- Objective:
Begin at the line that contains "Find the location" and continue through the last line of the records. Render those lines as a JSON list of strings, one string per line, leaving out blank lines and the pictures.

╭──

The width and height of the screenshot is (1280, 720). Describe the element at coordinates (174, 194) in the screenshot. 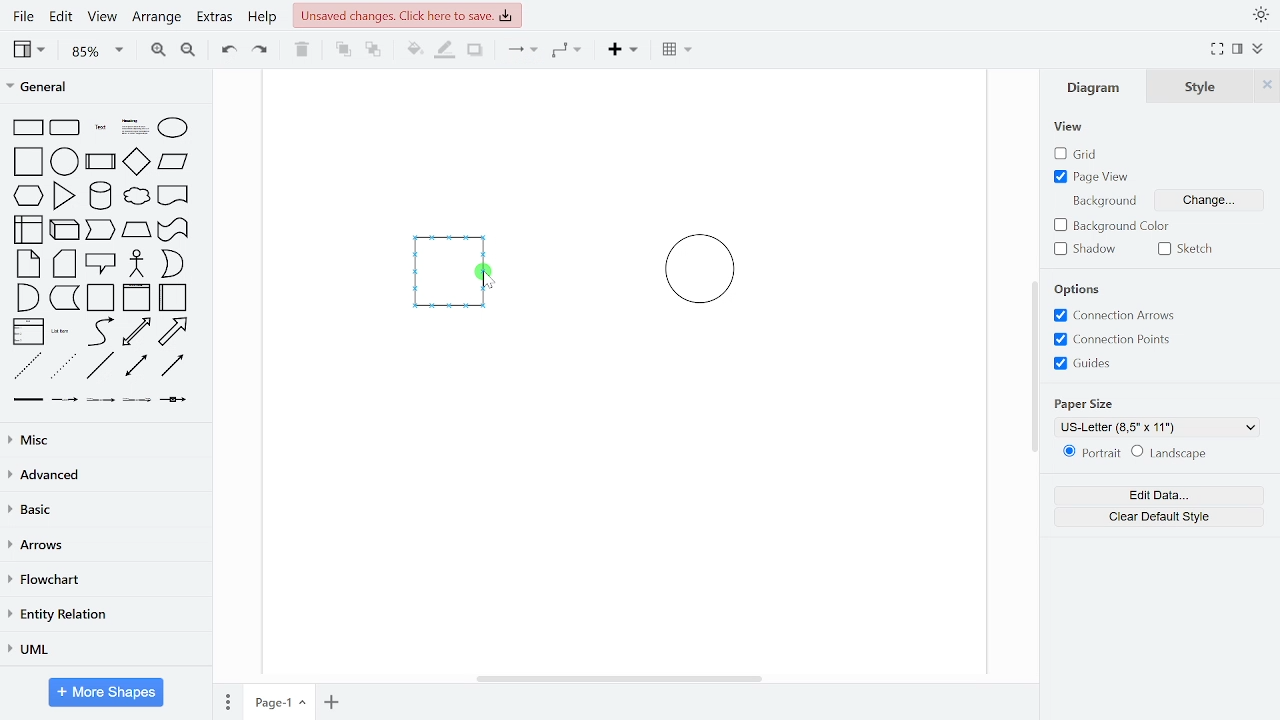

I see `document` at that location.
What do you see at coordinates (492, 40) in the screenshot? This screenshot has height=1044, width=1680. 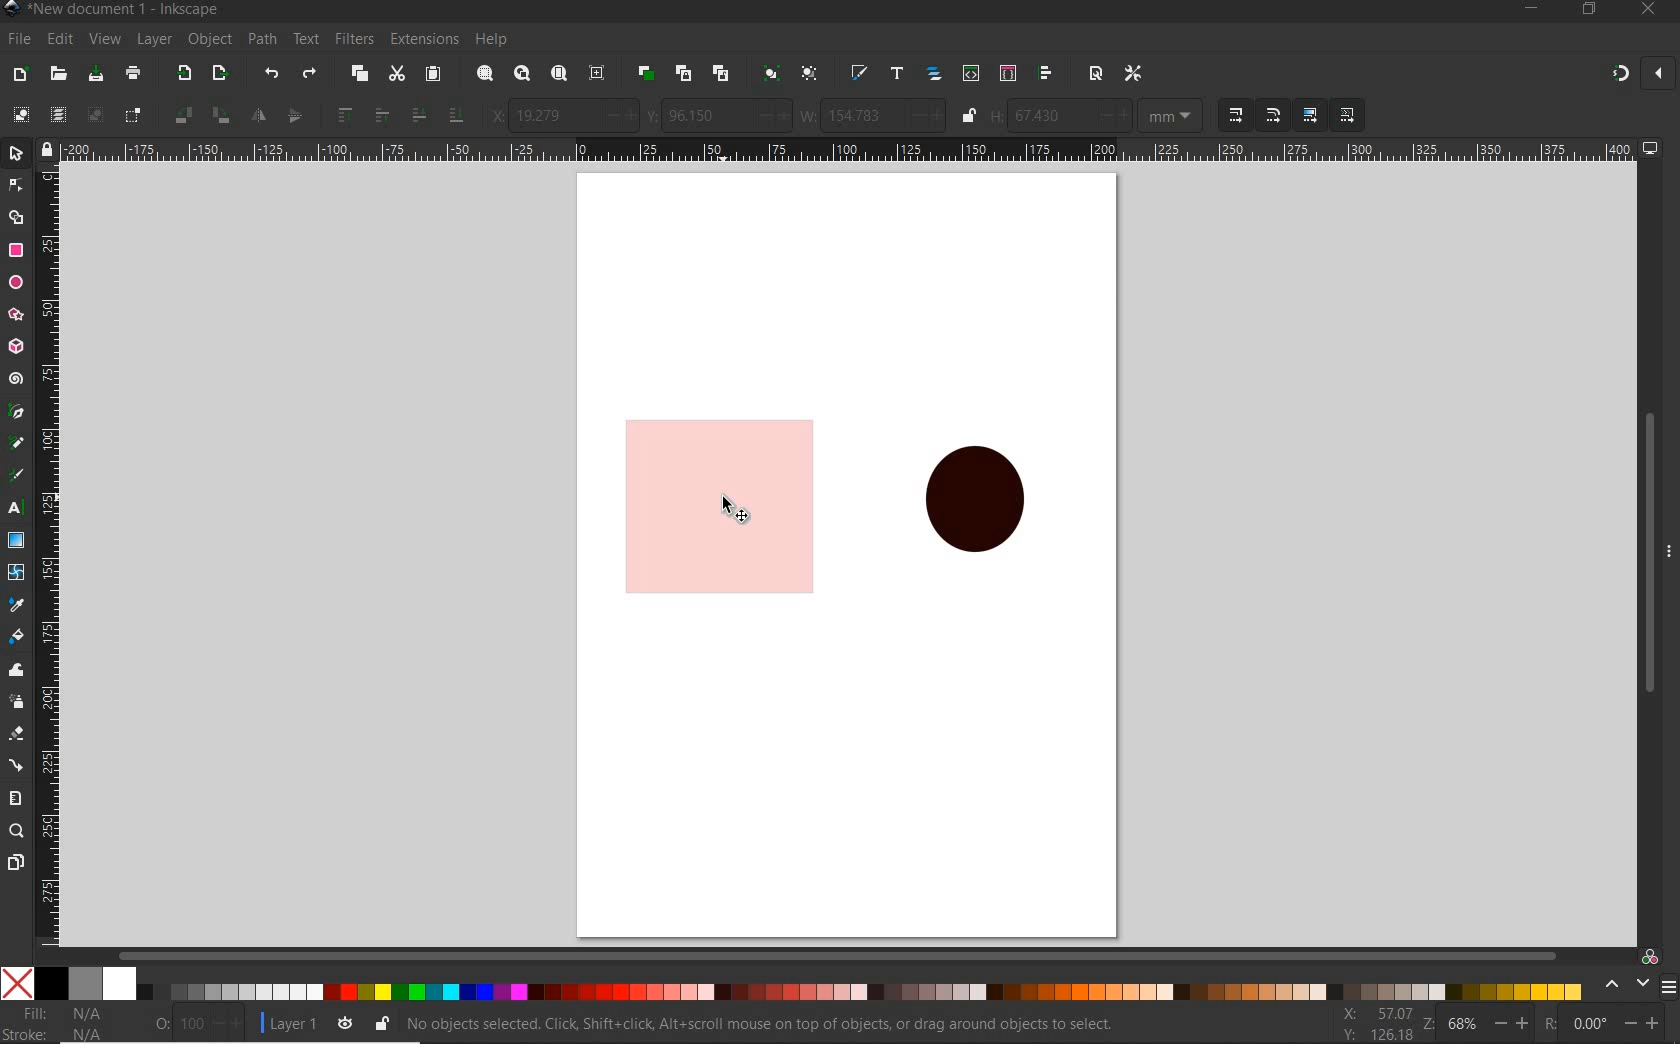 I see `help` at bounding box center [492, 40].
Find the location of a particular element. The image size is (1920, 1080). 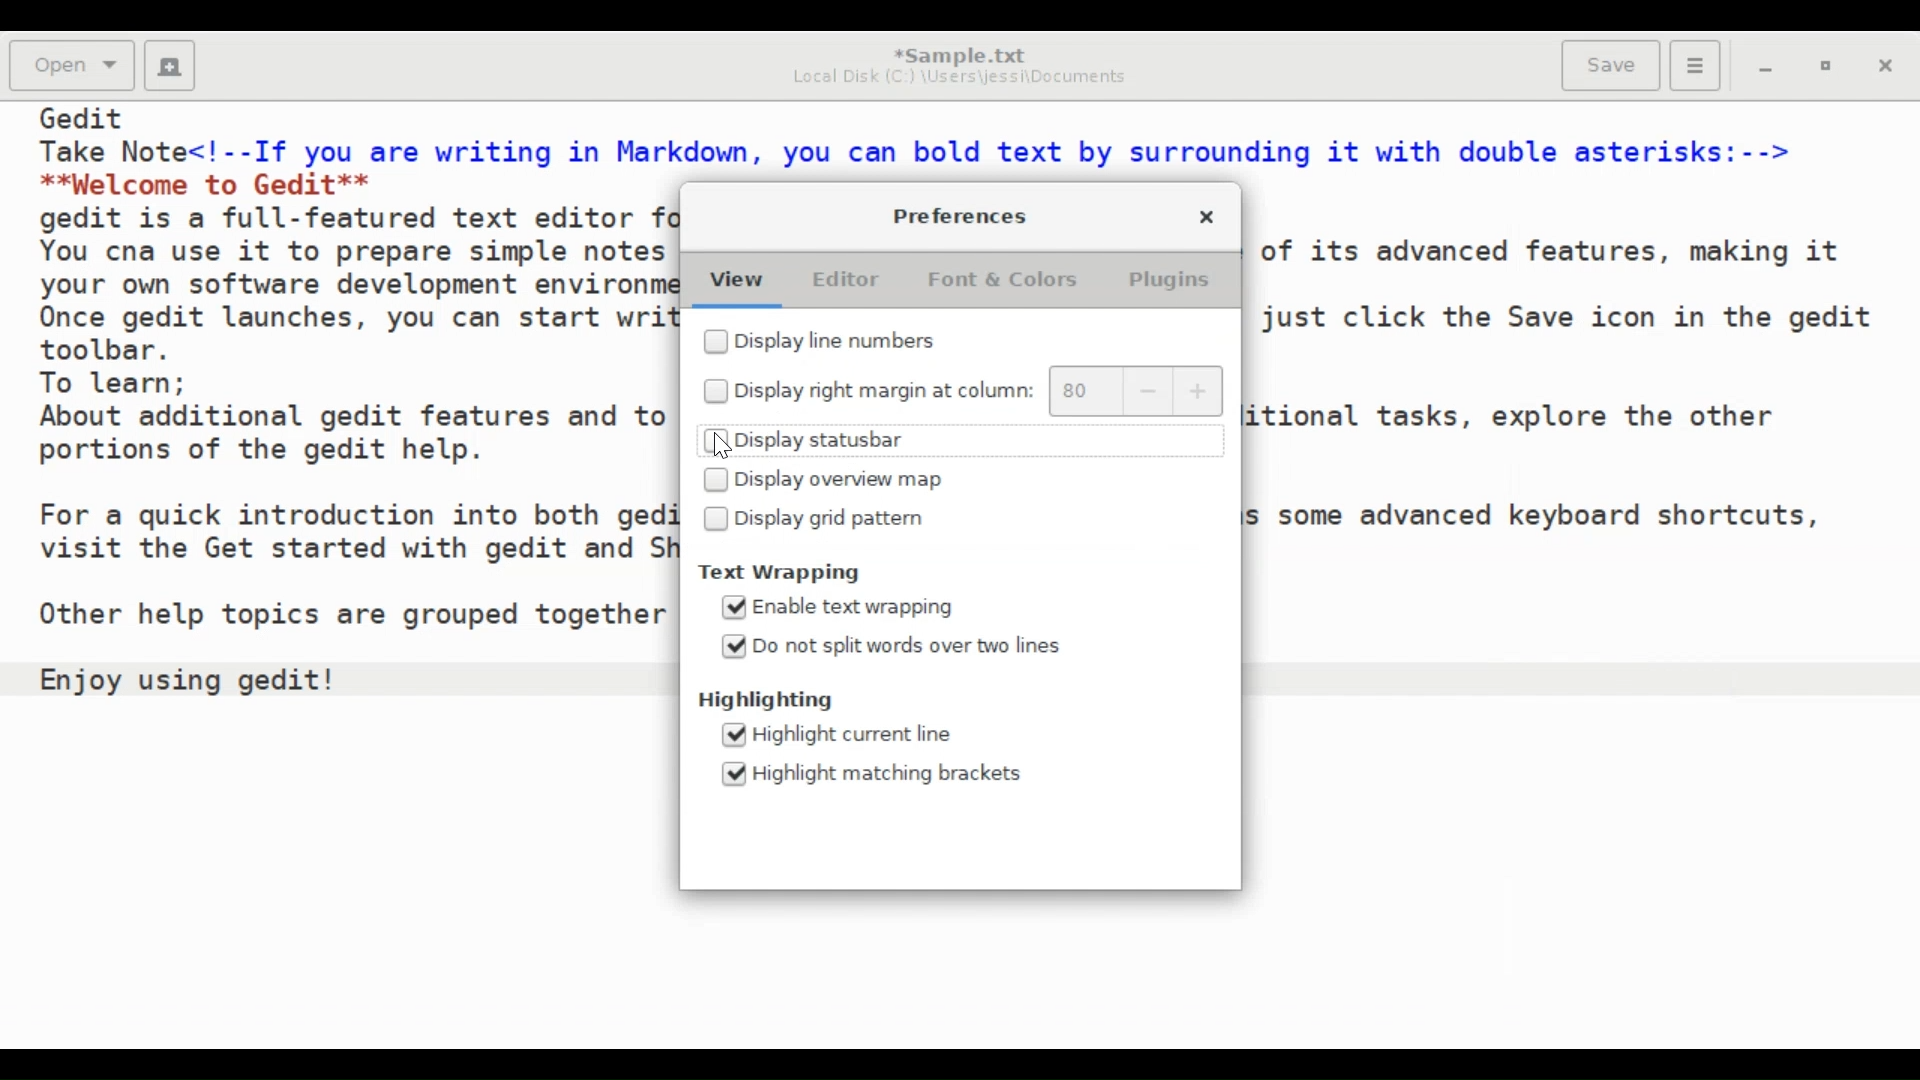

*Sample.txt is located at coordinates (961, 53).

╰──

- Exercise solution:
[
  "Find the location of a particular element. The image size is (1920, 1080). ",
  "*Sample.txt is located at coordinates (961, 53)."
]